ロイ3
王都騎士団との合同訓練中、ミルクティー色の髪の少女を見つけた。リナに似てるなと思い、なんとなく近寄ってしまった。その時風で帽子が飛ばされそうになり、取ろうとしたところを転倒しかけていたため、おもわず抱き寄せてしまった。誰かに用かなと思い、なるべく怖がらせないよう丁寧に対応した。
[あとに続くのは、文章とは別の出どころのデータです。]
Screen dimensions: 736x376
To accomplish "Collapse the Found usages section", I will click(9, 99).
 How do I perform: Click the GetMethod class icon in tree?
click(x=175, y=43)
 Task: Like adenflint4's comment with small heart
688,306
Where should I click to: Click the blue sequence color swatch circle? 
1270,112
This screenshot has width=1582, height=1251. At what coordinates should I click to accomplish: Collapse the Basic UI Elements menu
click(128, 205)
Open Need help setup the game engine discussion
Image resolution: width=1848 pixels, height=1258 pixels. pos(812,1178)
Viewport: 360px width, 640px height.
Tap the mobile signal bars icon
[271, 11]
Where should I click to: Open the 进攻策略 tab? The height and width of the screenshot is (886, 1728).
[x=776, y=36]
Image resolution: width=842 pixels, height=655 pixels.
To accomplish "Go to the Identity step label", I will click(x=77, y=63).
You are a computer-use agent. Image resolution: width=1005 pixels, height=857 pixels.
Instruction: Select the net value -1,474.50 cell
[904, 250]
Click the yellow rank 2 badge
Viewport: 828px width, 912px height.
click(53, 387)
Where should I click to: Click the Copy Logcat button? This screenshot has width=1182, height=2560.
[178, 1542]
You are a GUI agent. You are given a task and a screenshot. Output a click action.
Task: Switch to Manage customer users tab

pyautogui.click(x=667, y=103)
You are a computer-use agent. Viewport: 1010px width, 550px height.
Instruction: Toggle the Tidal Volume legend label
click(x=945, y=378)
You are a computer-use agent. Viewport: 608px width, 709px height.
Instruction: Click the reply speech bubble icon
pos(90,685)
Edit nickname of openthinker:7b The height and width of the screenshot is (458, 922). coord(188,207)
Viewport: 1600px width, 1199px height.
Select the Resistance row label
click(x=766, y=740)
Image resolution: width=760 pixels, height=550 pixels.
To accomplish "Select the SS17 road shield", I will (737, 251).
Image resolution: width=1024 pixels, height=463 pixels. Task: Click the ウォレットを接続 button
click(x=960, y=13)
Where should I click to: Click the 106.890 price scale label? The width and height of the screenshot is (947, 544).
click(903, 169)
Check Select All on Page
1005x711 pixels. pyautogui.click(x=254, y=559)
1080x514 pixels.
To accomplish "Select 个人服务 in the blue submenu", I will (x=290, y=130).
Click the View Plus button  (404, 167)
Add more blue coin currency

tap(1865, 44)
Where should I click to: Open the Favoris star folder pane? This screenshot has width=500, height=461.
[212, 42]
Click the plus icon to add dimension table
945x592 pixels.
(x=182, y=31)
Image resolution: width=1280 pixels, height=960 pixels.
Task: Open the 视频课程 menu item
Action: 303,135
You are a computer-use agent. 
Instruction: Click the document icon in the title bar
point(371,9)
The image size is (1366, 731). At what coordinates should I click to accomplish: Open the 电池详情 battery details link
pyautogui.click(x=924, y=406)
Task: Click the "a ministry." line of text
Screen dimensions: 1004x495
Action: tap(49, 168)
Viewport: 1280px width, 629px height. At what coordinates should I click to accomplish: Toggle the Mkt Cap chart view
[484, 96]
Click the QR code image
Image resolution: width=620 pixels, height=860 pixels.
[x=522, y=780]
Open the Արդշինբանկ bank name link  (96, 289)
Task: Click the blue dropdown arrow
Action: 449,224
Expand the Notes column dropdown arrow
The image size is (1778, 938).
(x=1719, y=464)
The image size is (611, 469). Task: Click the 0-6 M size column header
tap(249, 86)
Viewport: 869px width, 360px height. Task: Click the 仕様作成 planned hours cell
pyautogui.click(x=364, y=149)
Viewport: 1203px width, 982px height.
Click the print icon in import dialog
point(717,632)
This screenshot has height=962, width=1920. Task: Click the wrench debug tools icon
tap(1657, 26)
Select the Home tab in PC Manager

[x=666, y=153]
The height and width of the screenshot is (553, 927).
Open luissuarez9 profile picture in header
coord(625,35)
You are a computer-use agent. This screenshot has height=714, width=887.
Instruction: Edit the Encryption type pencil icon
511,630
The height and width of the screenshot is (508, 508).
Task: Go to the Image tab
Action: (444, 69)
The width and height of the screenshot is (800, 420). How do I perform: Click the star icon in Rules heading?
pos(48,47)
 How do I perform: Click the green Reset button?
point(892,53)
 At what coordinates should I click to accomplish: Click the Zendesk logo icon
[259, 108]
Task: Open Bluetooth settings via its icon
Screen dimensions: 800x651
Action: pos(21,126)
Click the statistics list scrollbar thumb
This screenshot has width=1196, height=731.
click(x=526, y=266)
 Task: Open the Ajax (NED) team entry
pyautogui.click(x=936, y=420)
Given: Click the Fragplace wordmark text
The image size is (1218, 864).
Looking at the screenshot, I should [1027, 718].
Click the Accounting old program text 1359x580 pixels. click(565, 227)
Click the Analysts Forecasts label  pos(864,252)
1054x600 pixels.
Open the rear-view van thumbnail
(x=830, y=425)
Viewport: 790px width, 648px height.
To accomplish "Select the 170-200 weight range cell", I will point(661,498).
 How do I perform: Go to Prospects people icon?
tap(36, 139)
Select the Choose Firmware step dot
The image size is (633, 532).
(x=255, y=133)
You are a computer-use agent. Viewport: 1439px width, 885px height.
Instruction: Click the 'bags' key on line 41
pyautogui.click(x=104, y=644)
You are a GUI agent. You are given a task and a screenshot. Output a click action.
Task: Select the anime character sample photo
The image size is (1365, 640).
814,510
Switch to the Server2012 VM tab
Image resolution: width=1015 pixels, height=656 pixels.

リナの他に自分を怖がらず、はっきりとみてくれた女性は初めてだった。
その子は、エマといった。
エマはその後もよく鍛錬場に来ていた。よく話すようになった。リナといるみたいだと時々錯覚した。でも、会うたびにリナとは違う魅力を少しずつ知っていった。妹のように接した。いや、妹と無意識に思うようにしていた。『妹』にこだわっていた。この気持ちが恋愛感情なのかはわからないが、容姿がリナに似ているから接しているなんて、勘違いされたくなかった。リュカにも、そしてなによりもエマに。
エマに告白された夜、リュカに呼び出された。
「急にどうした?リュカ」
「エマ嬢となにかあったんだろ」
「なぜそれを・・・」
「アンリがみていた。」
「そっか・・・」
「ロイ、俺、ロイがリナのこと好きなこと知ってた。知ってて黙ってた。仕方ないことだったから。でも、今吹っ切れてることも知ってる。エマ嬢の話をするときの幸せそうな顔もみてきた。エマ嬢とリナは違うよ。無理やり『妹』と思う必要ないよ。」
「・・・16も年上だよ」
「俺は15も年下のお嫁さんをもらうよ。変わらないよ。」
「お互いロリコンかよ」
「それはやばいな」
2人は笑いあった。
その日、しっかりと自覚した。エマへの想いを。